- _SELECTED PASSAGE_
—————

The Delhi High Court recently ordered closer scrutiny of Indian students graduating abroad and returning to practice, reports Harish V Nair.

delhi Updated: Oct 29, 2008 23:23 IST
Harish V Nair

Raising serious questions about the standards of medical education in various foreign countries, the Delhi High Court recently ordered closer scrutiny of Indian students graduating abroad and returning to practice.

It said the Medical Council of India was within its rights to subject them to a screening test before allowing them to enrol and practice as doctors.

“Over a period of time, it has come to the notice that a large number of private agencies sponsor students for medical studies in institutions outside India for commercial considerations. Such students also include those who did not fulfill the minimum eligibility requirements for admission to medical courses in India. Serious aberrations have been noticed in the standards of medical education in some of the foreign countries which are not at par with the standards of medical education available in India,” a bench headed by Justice SK Kaul observed recently.

The order came while the court dismissed a petition filed by a group of students who graduated from Manipal College of Medical Students in Nepal against the MCI’s insistence that a screening test be done before allowing them to practice in India.

Said the court: “Due to lack of uniformity in the standards of medical education in foreign countries, a provision should be made in the Indian Medical Council Act to enable MCI to conduct a screening test in order to satisfy itself with regard to the adequacy of knowledge and skills acquired by citizens of India who obtain medical qualifications from universities or medical institutions outside India before they are granted registration to practice medicine in India.

“A licence to practise ... has a larger public ramification as such a person deals with the life and death of the citizens of the country. The nature and quality of education to be provided to such medical practitioners before they were entitled to practice is crucial.”

—————

- _EXERCISE DATA_
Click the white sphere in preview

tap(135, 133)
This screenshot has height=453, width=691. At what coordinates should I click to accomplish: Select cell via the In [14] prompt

—————

- _ACTIVITY 1_
In the article about the Delhi High Court ruling, transcribe the stretch from "The order came" through "practice in India.".
- _ACTIVITY 2_
In the article about the Delhi High Court ruling, which college in Nepal had the petitioning students graduated from?

- _TASK ANSWER 1_
The order came while the court dismissed a petition filed by a group of students who graduated from Manipal College of Medical Students in Nepal against the MCI’s insistence that a screening test be done before allowing them to practice in India.

- _TASK ANSWER 2_
Manipal College of Medical Students